Size of the smallest MIS in a chain of nine nodes:
To find the size of the smallest MIS in a chain of nine nodes, we need to determine the maximum number of non-adjacent nodes that can be selected without violating the independence property.

A chain of nine nodes can be represented as follows:

1 - 2 - 3 - 4 - 5 - 6 - 7 - 8 - 9

Selection process:
To construct an MIS, we start by selecting a node and then exclude all of its adjacent nodes from the set. We repeat this process until no more nodes can be added to the set.

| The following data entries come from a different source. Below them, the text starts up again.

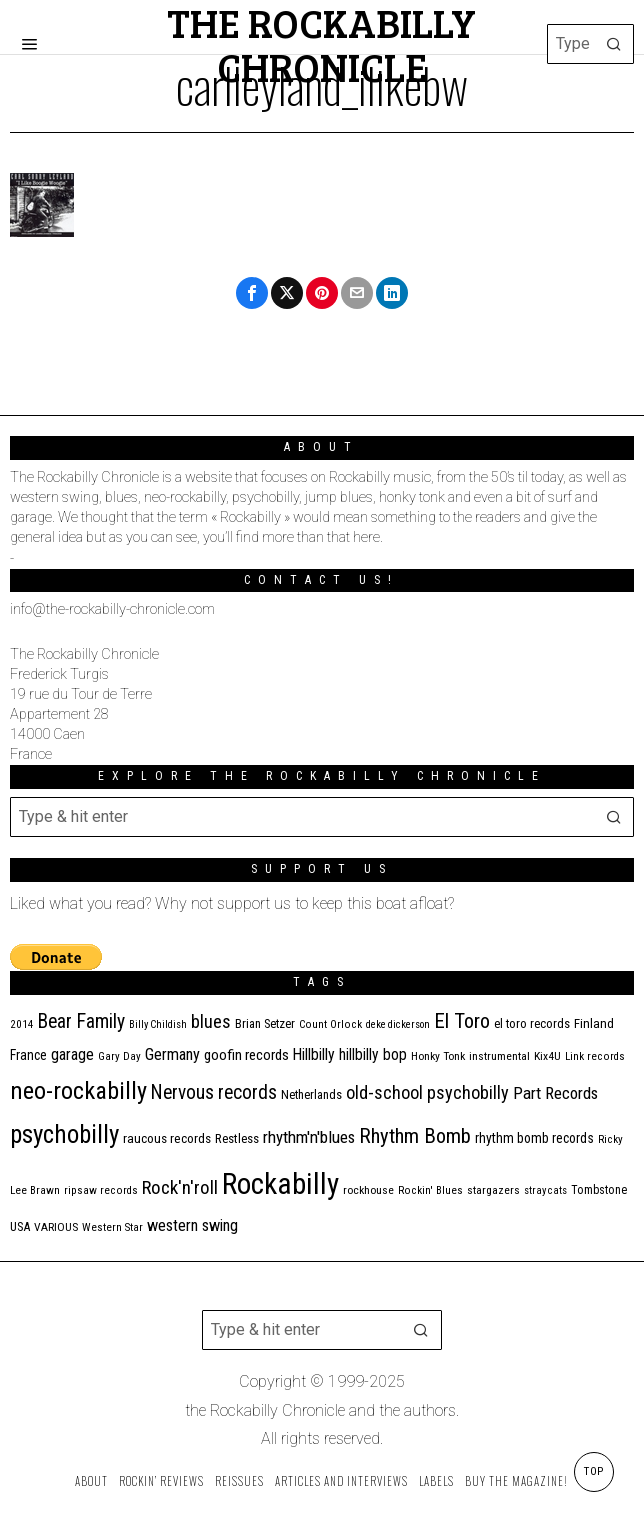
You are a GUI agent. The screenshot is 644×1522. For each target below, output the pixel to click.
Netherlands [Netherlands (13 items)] (311, 1094)
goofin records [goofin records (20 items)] (246, 1055)
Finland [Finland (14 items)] (594, 1023)
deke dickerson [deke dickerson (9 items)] (398, 1024)
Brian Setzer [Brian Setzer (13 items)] (265, 1023)
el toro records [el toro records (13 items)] (532, 1023)
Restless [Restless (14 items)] (237, 1138)
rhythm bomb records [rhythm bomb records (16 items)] (534, 1138)
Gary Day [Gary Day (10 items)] (119, 1056)
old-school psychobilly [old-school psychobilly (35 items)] (427, 1092)
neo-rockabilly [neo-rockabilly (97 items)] (78, 1091)
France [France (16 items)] (28, 1055)
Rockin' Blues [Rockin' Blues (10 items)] (430, 1190)
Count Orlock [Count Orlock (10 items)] (330, 1024)
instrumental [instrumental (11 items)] (499, 1056)
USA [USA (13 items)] (20, 1226)
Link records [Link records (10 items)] (595, 1056)
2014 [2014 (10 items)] (22, 1024)
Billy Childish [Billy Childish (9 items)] (158, 1024)
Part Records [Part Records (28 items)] (555, 1093)
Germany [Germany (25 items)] (172, 1054)
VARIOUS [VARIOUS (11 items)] (56, 1227)
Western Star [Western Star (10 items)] (112, 1227)
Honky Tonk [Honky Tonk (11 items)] (438, 1056)
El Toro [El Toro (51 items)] (462, 1021)
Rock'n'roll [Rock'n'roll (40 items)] (180, 1187)
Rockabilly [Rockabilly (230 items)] (280, 1184)
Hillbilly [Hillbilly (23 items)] (314, 1054)
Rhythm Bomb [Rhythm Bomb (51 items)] (415, 1136)
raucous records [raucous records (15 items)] (167, 1138)
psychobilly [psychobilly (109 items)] (64, 1134)
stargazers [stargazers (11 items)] (493, 1190)
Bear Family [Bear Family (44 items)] (81, 1021)
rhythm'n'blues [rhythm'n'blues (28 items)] (309, 1137)
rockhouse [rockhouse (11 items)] (368, 1190)
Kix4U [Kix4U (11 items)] (547, 1056)
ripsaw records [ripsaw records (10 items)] (101, 1190)
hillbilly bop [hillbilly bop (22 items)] (373, 1055)
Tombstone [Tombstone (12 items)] (599, 1190)
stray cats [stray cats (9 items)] (545, 1190)
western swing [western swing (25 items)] (192, 1225)
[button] (614, 44)
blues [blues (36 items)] (211, 1022)
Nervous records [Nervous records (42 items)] (214, 1092)
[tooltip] (252, 293)
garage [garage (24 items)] (72, 1054)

Let's go step by step to determine the smallest MIS:

1. Select Node 1: We select Node 1 and exclude Node 2 from the set.
MIS: {1}

2. Select Node 3: We select Node 3 and exclude Node 2 and Node 4 from the set.
MIS: {1, 3}

3. Select Node 5: We select Node 5 and exclude Node 4 and Node 6 from the set.
MIS: {1, 3, 5}

4. Select Node 7: We select Node 7 and exclude Node 6 and Node 8 from the set.
MIS: {1, 3, 5, 7}

5. Select Node 9: We select Node 9 and exclude Node 8 from the set.
MIS: {1, 3, 5, 7, 9}

At this point, we cannot select any more nodes as all the nodes have been included in the MIS or are adjacent to the selected nodes. Therefore, the size of the smallest MIS in a chain of nine nodes is 5.

Conclusion:
The size of the smallest MIS in a chain of nine nodes is 5. This means that we can select up to five non-adjacent nodes in the chain while preserving the independence property.